| EXERCISE INSTRUCTIONS |
Each entry that follows is to be copied exactly, minus any pictures.

*** Opening of RECORDS FOR THE EXERCISE ***

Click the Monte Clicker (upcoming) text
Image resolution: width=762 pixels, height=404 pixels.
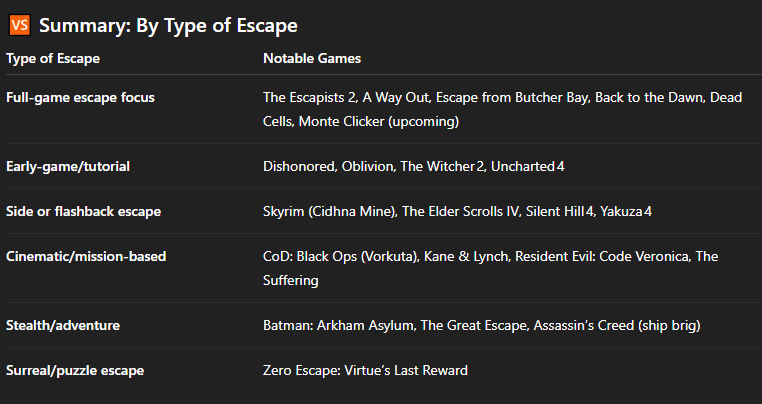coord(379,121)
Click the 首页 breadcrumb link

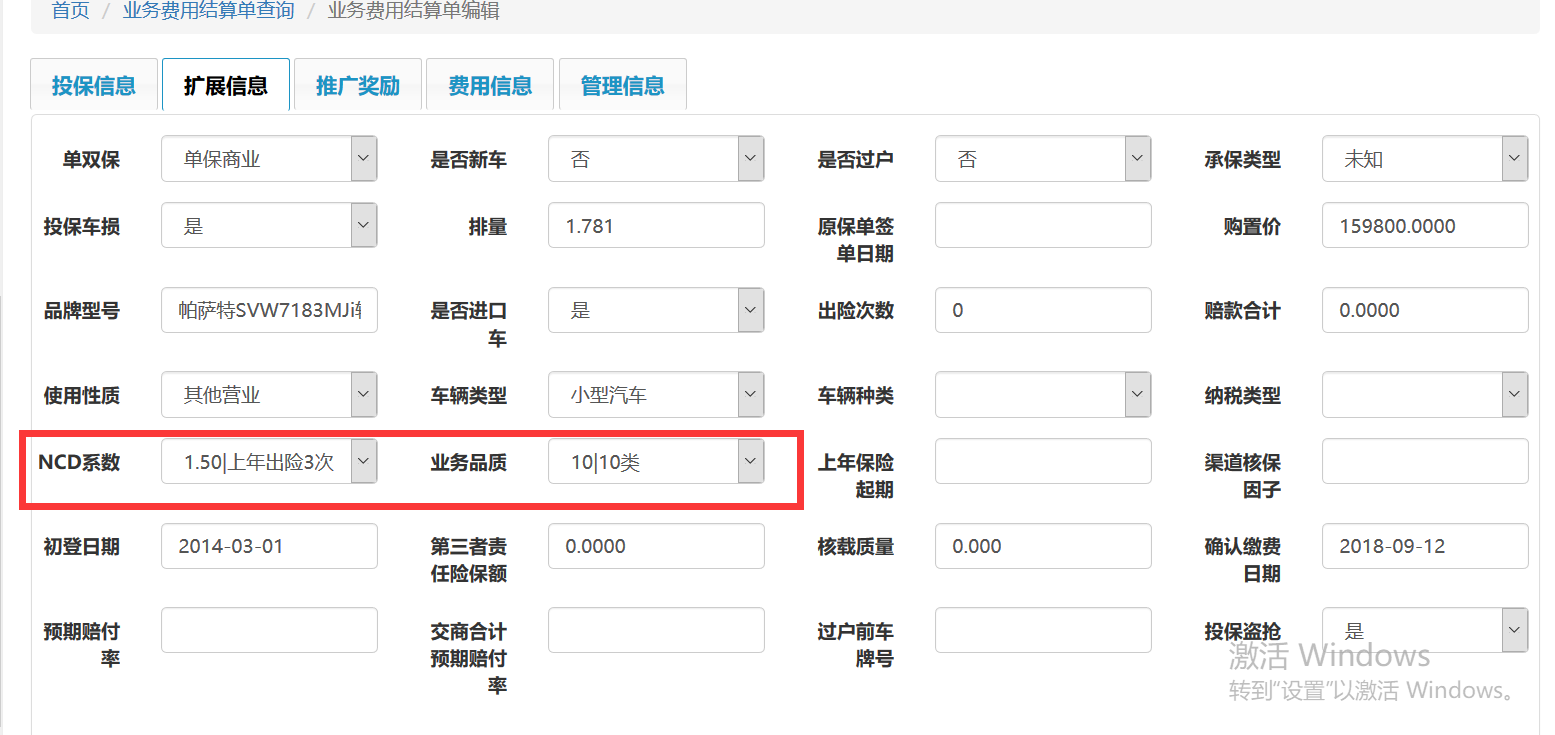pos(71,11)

*** Close of RECORDS FOR THE EXERCISE ***

| SOLUTION |
Click the Monte Clicker (upcoming) text
Image resolution: width=762 pixels, height=404 pixels.
coord(379,121)
Click the 首页 breadcrumb link

pos(71,11)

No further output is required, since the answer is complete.